Once again, it’s Edwards’ encounters with the less privileged that most stokes my fire. At work it’s all the expected scenes. He makes Wooster and Hiram, the coal men, risk their jobs to keep the lid on his night ward. He hires two employees for his clinic. He tries to help patients. But after losing that hernia patient who couldn’t afford to keep still, he lets off some steam by picking a fight with a neighbor at the local bar for the crime of pretension. The guy’s trying to impress a date with his worldliness. He’s been all the way to Tennessee! The boys get their foreplay out of the way, and all of a sudden, we get a big close-up of the back of Algernon’s head and the ambient noise becomes a chime score.

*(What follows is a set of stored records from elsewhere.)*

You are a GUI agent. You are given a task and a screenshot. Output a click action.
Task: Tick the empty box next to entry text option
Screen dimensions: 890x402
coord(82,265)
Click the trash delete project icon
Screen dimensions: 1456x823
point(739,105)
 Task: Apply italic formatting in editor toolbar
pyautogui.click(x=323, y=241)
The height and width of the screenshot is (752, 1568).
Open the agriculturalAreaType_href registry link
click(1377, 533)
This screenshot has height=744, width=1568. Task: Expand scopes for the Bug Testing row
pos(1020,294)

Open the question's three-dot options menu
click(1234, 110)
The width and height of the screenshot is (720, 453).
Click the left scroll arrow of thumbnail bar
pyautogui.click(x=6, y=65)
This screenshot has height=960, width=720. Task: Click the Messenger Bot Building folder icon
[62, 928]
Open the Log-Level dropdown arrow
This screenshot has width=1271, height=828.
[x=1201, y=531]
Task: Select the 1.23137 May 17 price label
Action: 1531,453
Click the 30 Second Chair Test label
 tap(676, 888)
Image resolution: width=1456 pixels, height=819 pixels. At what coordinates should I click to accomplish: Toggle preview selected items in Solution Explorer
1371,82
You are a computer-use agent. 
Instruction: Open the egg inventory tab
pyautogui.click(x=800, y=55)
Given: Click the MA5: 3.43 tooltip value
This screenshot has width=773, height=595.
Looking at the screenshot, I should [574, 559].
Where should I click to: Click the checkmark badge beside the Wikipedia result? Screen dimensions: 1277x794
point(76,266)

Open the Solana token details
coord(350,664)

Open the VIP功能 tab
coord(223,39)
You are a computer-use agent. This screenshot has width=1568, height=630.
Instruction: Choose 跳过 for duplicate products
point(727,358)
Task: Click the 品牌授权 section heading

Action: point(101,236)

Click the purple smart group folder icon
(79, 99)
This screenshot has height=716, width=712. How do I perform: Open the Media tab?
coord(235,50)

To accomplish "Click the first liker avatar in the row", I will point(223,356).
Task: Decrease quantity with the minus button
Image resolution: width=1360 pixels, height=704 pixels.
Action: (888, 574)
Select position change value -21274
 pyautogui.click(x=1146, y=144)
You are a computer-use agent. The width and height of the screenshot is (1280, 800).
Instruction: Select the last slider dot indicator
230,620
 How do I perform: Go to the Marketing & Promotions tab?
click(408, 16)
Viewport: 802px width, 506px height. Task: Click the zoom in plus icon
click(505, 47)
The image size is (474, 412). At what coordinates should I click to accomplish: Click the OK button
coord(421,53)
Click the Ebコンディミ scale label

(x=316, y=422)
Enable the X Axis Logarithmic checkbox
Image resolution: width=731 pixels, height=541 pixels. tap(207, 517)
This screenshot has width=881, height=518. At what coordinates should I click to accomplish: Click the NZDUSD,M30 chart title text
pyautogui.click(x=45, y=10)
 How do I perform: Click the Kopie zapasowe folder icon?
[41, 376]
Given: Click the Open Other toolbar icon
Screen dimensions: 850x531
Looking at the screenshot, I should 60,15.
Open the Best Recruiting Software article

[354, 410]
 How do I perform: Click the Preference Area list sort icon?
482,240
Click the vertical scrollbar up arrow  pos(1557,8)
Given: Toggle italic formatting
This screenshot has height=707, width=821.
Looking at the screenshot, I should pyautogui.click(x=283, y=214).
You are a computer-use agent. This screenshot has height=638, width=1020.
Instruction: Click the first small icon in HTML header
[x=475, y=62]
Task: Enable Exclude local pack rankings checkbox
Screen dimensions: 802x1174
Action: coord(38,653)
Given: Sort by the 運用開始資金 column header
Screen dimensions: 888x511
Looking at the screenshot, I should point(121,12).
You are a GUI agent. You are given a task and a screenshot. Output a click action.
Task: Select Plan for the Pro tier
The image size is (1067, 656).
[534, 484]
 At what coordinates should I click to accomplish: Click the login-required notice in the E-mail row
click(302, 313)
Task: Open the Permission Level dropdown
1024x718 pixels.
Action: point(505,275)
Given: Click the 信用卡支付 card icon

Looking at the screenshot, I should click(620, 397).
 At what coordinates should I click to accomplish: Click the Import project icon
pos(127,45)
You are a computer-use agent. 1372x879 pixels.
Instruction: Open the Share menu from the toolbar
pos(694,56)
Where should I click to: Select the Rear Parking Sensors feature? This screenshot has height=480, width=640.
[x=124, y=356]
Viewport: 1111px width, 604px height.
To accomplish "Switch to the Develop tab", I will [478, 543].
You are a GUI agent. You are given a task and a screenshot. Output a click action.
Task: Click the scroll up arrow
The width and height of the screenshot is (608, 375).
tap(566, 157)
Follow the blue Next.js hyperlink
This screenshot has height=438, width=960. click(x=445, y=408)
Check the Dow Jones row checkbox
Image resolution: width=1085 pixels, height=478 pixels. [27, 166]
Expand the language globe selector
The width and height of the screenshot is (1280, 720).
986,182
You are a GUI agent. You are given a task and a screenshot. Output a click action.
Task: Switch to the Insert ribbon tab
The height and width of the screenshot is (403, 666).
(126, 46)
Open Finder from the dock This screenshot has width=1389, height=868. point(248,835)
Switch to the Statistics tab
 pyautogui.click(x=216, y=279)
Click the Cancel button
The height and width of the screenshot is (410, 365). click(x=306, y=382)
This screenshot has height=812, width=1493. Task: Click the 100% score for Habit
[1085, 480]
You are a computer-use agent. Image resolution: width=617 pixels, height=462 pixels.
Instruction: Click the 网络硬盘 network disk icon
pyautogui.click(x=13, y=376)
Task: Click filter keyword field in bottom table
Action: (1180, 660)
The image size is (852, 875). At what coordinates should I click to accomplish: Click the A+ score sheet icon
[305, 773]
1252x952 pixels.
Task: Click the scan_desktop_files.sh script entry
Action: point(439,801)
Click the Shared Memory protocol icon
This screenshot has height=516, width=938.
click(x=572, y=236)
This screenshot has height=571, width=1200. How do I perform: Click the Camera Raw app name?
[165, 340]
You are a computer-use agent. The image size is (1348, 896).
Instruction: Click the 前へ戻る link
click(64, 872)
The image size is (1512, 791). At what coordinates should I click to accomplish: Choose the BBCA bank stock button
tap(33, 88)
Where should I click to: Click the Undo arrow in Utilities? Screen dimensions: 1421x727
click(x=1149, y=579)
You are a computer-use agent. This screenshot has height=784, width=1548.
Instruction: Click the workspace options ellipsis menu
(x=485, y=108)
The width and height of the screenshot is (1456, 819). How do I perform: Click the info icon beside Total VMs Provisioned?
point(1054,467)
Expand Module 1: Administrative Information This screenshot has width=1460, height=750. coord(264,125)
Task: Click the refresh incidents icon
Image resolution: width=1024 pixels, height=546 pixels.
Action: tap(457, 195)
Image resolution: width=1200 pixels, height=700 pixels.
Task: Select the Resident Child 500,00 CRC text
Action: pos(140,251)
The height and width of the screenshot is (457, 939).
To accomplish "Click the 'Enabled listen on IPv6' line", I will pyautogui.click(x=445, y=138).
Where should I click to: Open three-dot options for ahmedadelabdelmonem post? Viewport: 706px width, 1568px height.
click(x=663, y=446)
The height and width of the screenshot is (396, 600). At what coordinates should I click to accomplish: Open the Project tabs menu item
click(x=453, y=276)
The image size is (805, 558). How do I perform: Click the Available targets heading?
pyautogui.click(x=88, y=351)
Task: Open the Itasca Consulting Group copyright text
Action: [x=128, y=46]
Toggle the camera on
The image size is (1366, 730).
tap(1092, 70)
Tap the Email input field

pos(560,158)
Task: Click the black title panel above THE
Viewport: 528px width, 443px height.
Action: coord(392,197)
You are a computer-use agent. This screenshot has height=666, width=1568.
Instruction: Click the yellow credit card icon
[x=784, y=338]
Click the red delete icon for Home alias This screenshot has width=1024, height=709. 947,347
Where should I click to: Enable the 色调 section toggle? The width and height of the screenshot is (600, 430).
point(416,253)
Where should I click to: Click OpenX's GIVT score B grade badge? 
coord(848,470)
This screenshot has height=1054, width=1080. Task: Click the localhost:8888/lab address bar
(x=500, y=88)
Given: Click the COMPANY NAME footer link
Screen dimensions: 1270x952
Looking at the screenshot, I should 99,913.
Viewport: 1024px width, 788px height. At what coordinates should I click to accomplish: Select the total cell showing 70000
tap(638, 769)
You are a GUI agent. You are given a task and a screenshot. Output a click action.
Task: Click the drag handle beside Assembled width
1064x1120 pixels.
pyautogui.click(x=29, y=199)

It’s like another dimension. The only sound is the chimes, pealing like church bells, and the look is on drugs. We’re staring at the back of Algernon’s head, the only thing in focus for the entirety of the scene, as he approaches his opponent in slo-mo, and then the head dodges a punch on fast-forward. That dizzy coverage is the blanket, and it’s patched with a couple low-angle close-ups of Algernon’s face, sweaty and pained against nothing but the black sky. It’s like The Passion Of Joan Of Arc in the middle of a modern fight scene. Edwards is taking the anger and frustration heaped on him by an impossible job in a racist, classist system out on, who, nobody, anybody. It’s also a scene about one social climber kicking another down the ladder. And more intimately it’s a scene about Dr. Edwards pushed to extremes. In those close-ups we see him feel in a way that he can’t reveal at work or at home. Like the minimal aesthetics, he strips away all these forces of society to the point where it’s just two people fighting. Focus, sweat, speed, pain, control. At the end he checks his pulse, looking dazed but cool. It’s amazing what The Knick can do without dialogue.
- So what was so exciting and adventurous about Thack’s old life? They used to go to Coney Island. Could his life really be that exotic?
- Cornelia finds Thack in the middle of his, like, fifth pig trying to get this aorta procedure right. “Now you see why we have no Jewish doctors.”
- In other news, Cleary’s making all kinds of passive-aggressive remarks to Sister Harriet about her night job. And she in turn deposits a wad of cash in the donation bin. To be continued.
- In the middle of a quote-off with Thack, Nurse Elkins drops, “In the blackest darkness even a dim light is better than no light at all.” “Who said that?” “I just did.” It convinces him to try to save the girl with typhoid fever even though chances were slim, and ta-da, it works.
- Edwards to his new nurse: “Sew everything you see that’s got blood coming out of it.”